▸ **Document section**
* * * * *
Ask the customer for the following details:
  • Kubernetes readiness probe timeout settings
  • Which specific health checks are timing out (check pod logs)
  • Resource utilization (CPU/memory) during failures
  • Current PG_POOL_CONFIG_MAX_NUM_CLIENTS setting (if unset, default is 10)
  • Number of API server replicas and expected QPS

Step 2: Identify connection pool exhaustion

Look for patterns indicating database connection pool issues:
  • Normal CPU/memory usage but hanging /status endpoint
  • Manual curl to /status also hangs during load
  • No explicit PG_POOL_CONFIG_MAX_NUM_CLIENTS configuration

Step 3: Configure connection pool size

Instruct the customer to set the database connection pool size based on their deployment method:

For Helm deployments

env:
  - name: PG_POOL_CONFIG_MAX_NUM_CLIENTS
    value: "50" #arbitrary number - select a value that makes sense to your use-case

For direct environment variable configuration

PG_POOL_CONFIG_MAX_NUM_CLIENTS=50

Sizing guideline: Start with 5-10 connections per API server replica, then adjust based on load testing results.
* * * * *
▸ **Listing**
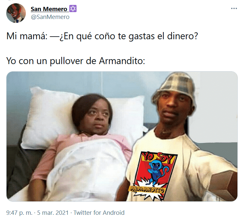Click the yellow ARMANDITO banner on the shirt
This screenshot has width=242, height=220.
pos(146,189)
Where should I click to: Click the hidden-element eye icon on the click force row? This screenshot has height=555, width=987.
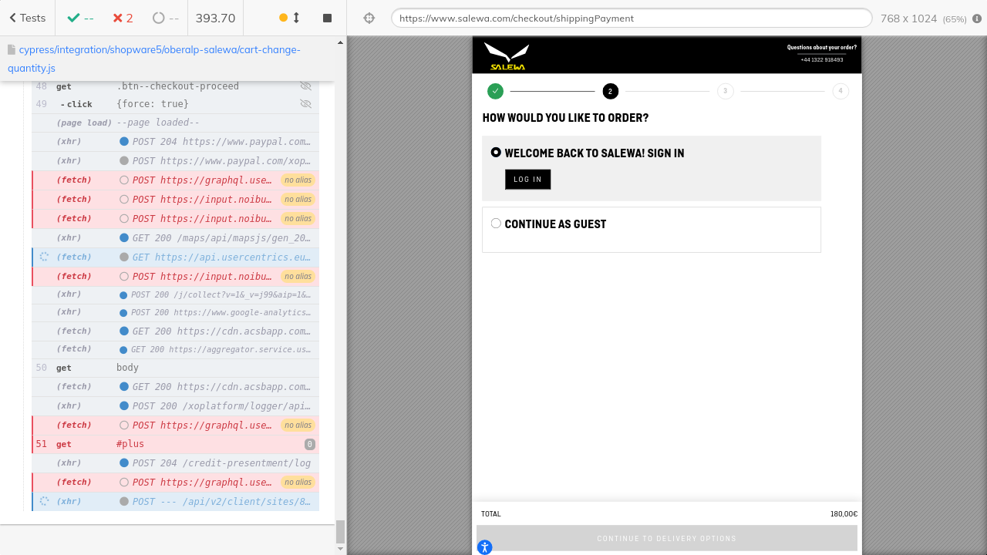[x=305, y=104]
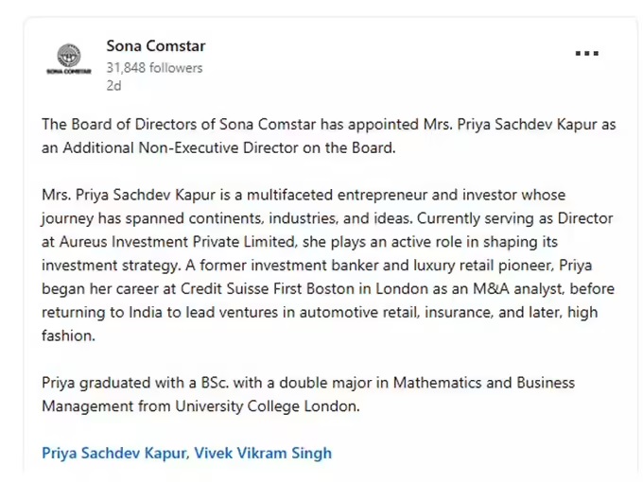Click the 2d post timestamp

pyautogui.click(x=113, y=85)
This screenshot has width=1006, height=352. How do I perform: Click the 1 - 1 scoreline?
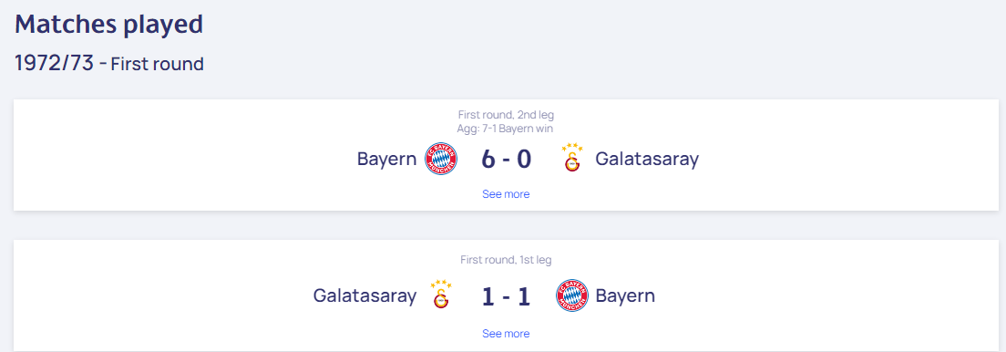coord(507,296)

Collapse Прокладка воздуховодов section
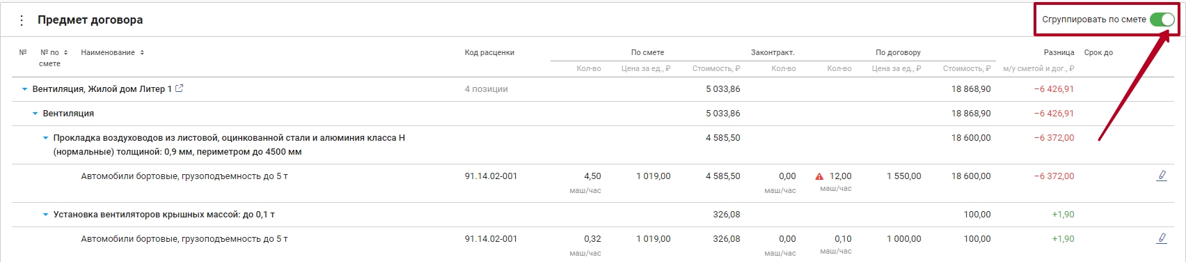point(46,138)
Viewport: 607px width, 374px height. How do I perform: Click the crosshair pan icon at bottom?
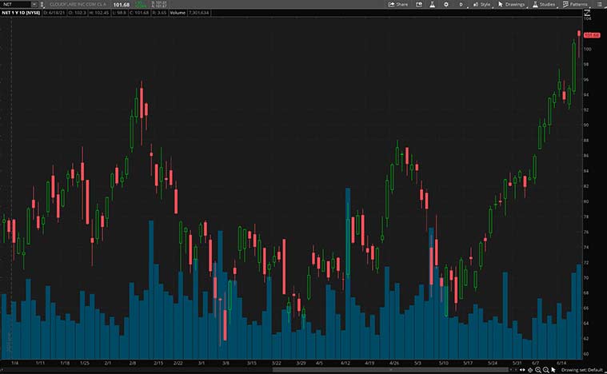coord(529,370)
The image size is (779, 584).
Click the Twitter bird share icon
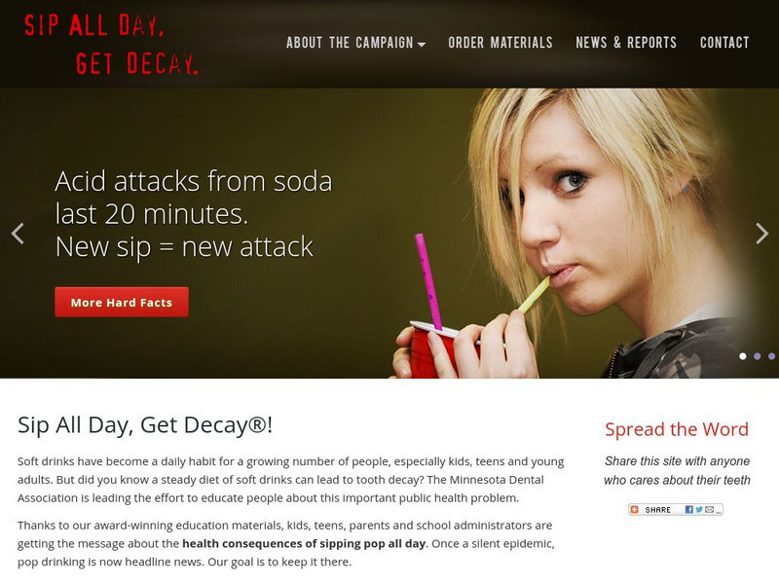coord(699,509)
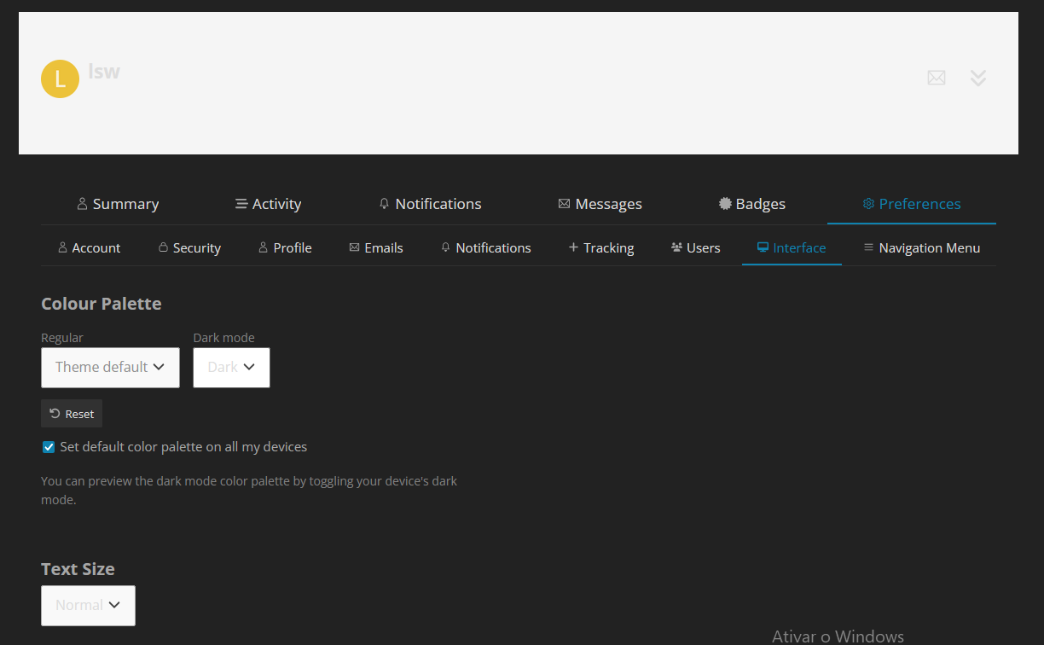Screen dimensions: 1044x645
Task: Expand profile header with double chevron icon
Action: pyautogui.click(x=978, y=78)
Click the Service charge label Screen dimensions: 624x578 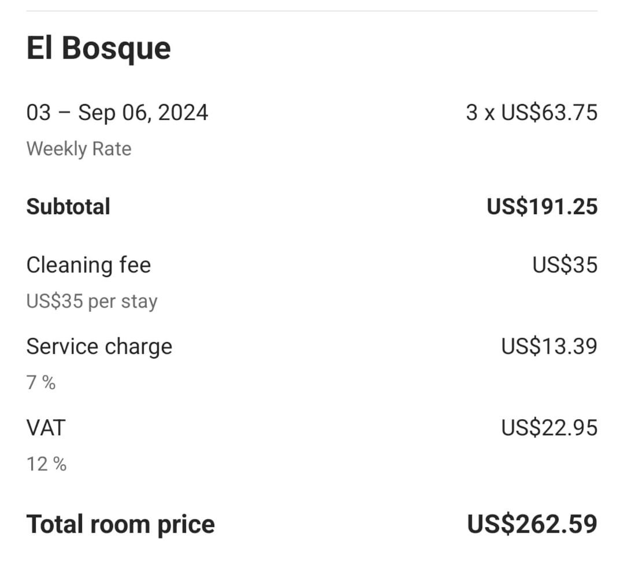(x=99, y=346)
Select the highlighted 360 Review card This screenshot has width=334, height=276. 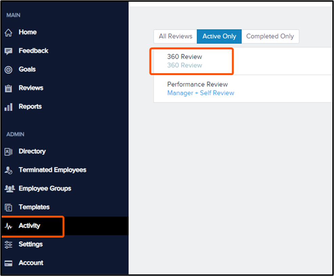pos(191,61)

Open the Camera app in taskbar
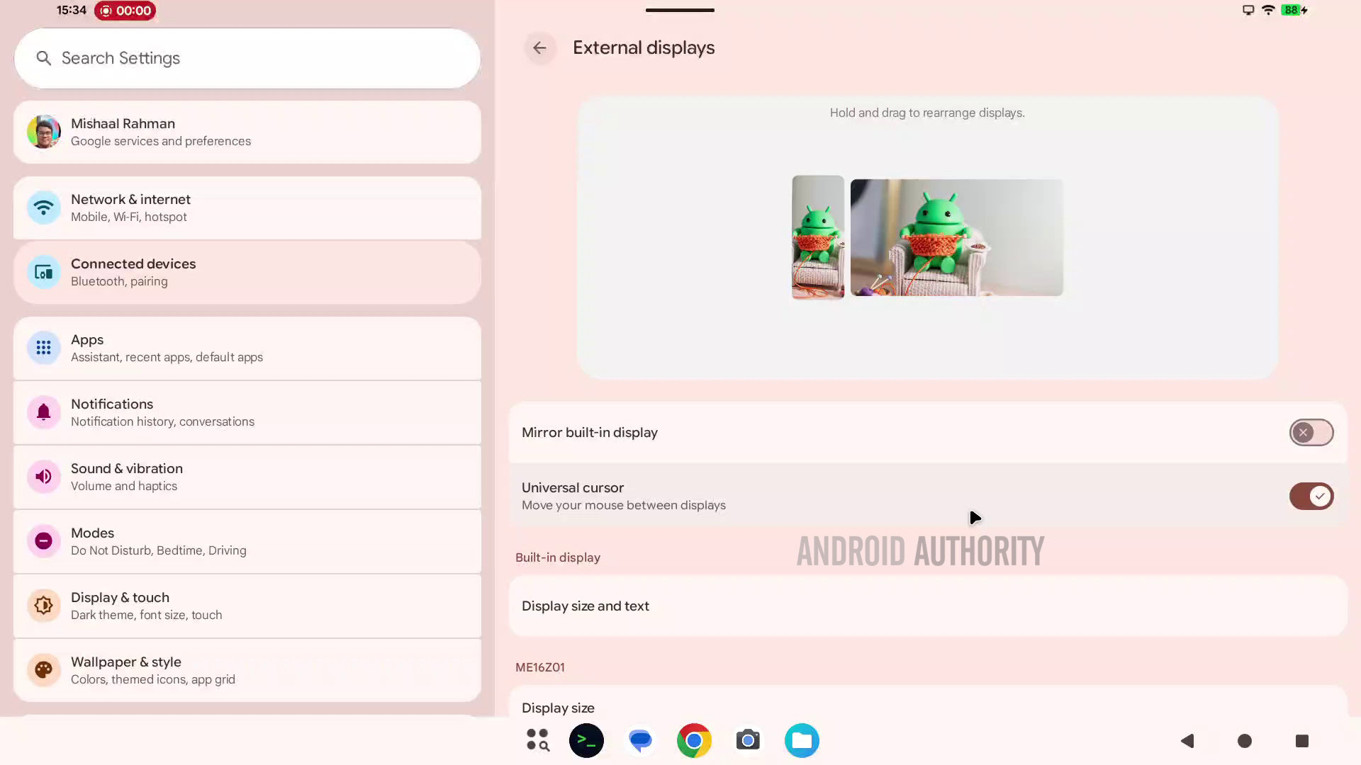click(x=748, y=740)
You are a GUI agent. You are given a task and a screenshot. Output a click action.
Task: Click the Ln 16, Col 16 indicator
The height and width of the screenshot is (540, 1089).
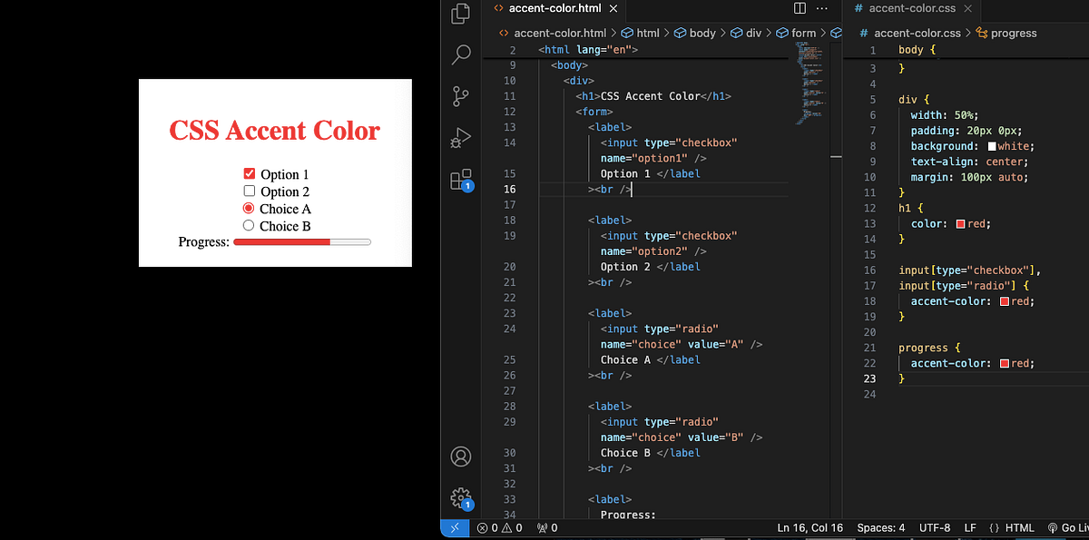tap(809, 527)
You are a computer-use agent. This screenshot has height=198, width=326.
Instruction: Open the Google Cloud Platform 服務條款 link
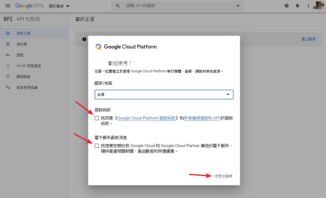[146, 118]
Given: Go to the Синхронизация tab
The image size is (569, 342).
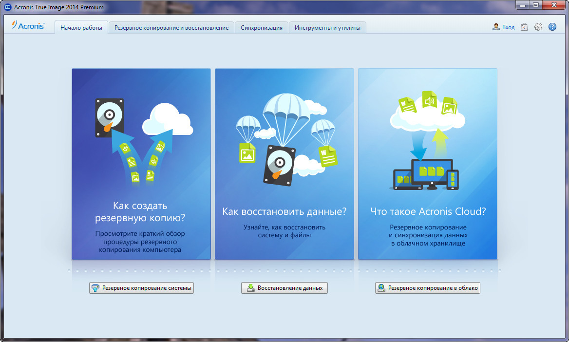Looking at the screenshot, I should point(262,28).
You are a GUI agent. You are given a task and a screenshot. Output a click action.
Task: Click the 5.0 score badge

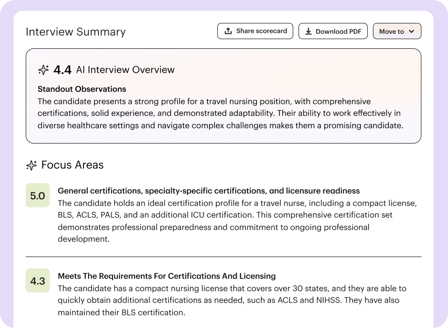click(37, 195)
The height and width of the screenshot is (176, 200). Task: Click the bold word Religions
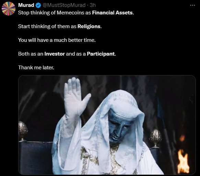coord(90,26)
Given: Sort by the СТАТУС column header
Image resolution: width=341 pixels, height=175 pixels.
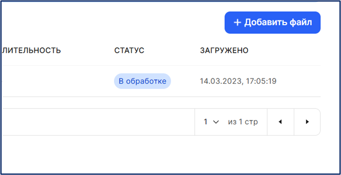Looking at the screenshot, I should [129, 51].
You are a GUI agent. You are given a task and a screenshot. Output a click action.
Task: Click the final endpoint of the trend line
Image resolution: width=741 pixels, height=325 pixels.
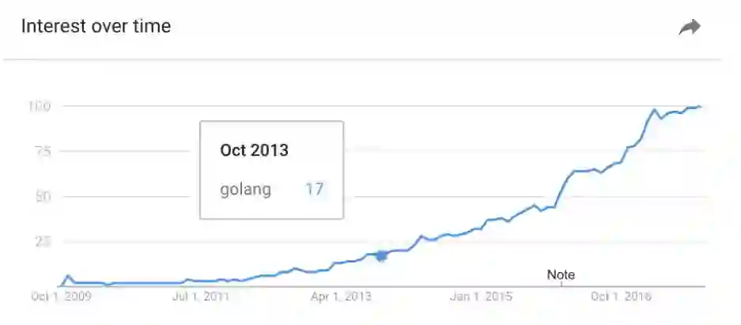(701, 106)
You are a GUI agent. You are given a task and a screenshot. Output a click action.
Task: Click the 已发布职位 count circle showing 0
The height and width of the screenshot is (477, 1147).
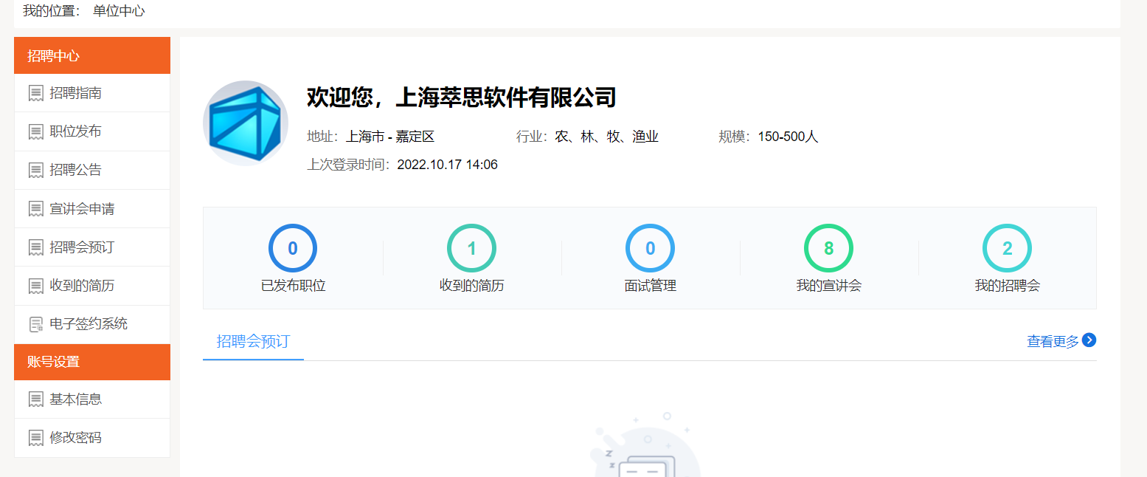pos(293,248)
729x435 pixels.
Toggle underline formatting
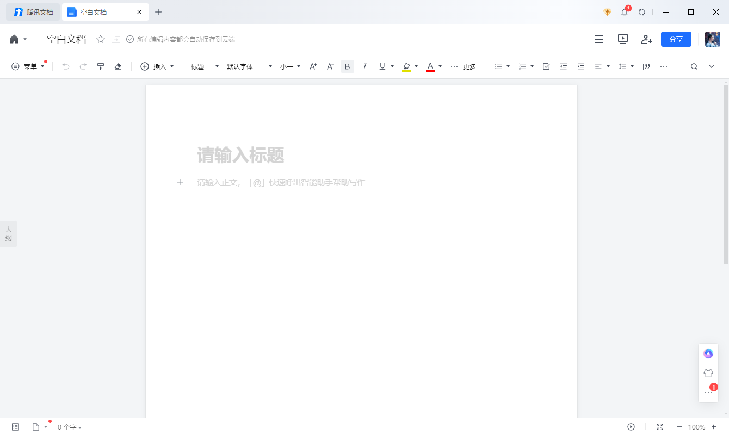[x=382, y=66]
* * * * *
▸ **Written problem**
Can you return the part of the connection pool troubleshooting guide above that runs from "Ask the customer" up to and including "(check pod logs)", copied word for word?

▸ **Complete response**
Ask the customer for the following details:
  • Kubernetes readiness probe timeout settings
  • Which specific health checks are timing out (check pod logs)